## Your goal
Every line from the one containing "Task: Clear the" to the final line of the material below must be reproduced exactly; leave out all other lines.

## Supplied entries
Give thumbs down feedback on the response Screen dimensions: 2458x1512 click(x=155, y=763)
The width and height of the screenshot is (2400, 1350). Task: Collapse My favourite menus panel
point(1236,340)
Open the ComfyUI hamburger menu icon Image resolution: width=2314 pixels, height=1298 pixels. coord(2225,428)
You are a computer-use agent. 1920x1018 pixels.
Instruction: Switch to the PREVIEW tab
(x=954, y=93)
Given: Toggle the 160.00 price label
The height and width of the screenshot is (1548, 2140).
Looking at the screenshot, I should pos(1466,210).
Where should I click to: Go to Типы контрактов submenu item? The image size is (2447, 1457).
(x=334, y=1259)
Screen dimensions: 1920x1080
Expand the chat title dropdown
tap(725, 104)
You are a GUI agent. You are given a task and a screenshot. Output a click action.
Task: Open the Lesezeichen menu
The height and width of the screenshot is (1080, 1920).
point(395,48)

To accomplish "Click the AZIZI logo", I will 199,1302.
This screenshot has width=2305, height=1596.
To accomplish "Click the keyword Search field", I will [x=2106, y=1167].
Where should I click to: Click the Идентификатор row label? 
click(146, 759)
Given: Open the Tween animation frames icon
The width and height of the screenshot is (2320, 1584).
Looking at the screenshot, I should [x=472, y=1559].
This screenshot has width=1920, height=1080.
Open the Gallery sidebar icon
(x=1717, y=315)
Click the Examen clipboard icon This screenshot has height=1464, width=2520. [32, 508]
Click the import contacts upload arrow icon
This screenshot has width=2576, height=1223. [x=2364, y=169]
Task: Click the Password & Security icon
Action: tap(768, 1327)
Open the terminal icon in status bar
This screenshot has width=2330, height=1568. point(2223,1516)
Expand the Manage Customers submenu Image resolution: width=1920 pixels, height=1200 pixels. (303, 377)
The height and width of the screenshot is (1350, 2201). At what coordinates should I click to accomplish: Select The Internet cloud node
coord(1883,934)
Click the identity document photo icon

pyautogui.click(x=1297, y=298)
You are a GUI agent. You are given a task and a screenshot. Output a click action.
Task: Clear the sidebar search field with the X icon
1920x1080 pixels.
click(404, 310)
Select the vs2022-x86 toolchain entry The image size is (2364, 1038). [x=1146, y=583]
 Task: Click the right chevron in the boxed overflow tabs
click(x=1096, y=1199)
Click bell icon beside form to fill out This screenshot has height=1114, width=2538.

## Completed exercise
Task: Clear the sidebar search field with the X icon
1920x1080 pixels.
click(404, 310)
Select the vs2022-x86 toolchain entry The image size is (2364, 1038). [x=1146, y=583]
 Task: Click the right chevron in the boxed overflow tabs
click(x=1096, y=1199)
Click bell icon beside form to fill out This screenshot has height=1114, width=2538.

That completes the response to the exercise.